Mahapatra’s project, Understanding the relationship between uterine artery vasodilation and placental oxygenation, seeks to investigate the pathogenesis of preeclampsia, one of the leading causes of maternal mortality. She aims to use spherical photoacoustic imaging to create a 3D computational model of preeclampsia to understand the effect of stressors and possible therapeutics on blood flow and placental oxygen transport. Her mentor is Carolyn Bayer, PhD, Associate Professor of Biomedical Engineering at Tulane University, and her lab specializes in developing novel medical imaging methods to study the dynamics of molecular expression and physiological function.
Mahapatra earned a bachelor’s degree in chemical engineering at the Indian Institute of Technology Bombay. While pursuing her research thesis in a multidisciplinary lab at Johns Hopkins University, Mahapatra worked with physician-scientists, which led her to consider a life in medicine.
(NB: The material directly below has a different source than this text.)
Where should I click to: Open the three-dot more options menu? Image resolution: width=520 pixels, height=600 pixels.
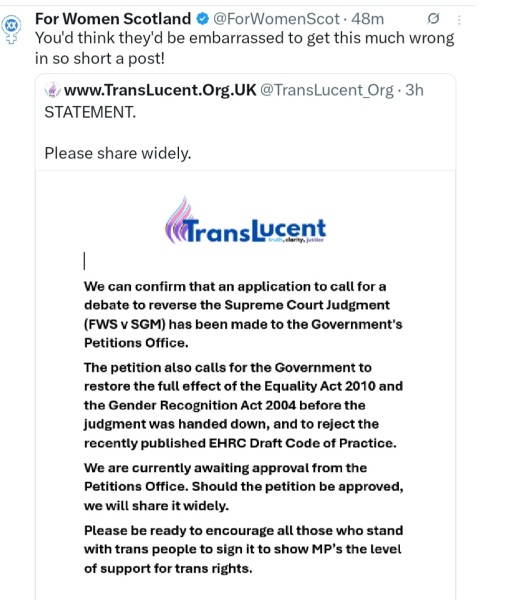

“I was genuinely inspired by their unique ability to augment patient care with research and innovation,” she said. “I’m fascinated by the mysteries of the central nervous system, and I hope to become a neurosurgeon in the future.”
The fellowship is named after Carolyn L. Kuckein, a long-time administrator of AΩA and an honorary member of the society, who died in 2004. Only one student from each school is nominated to receive the award each year.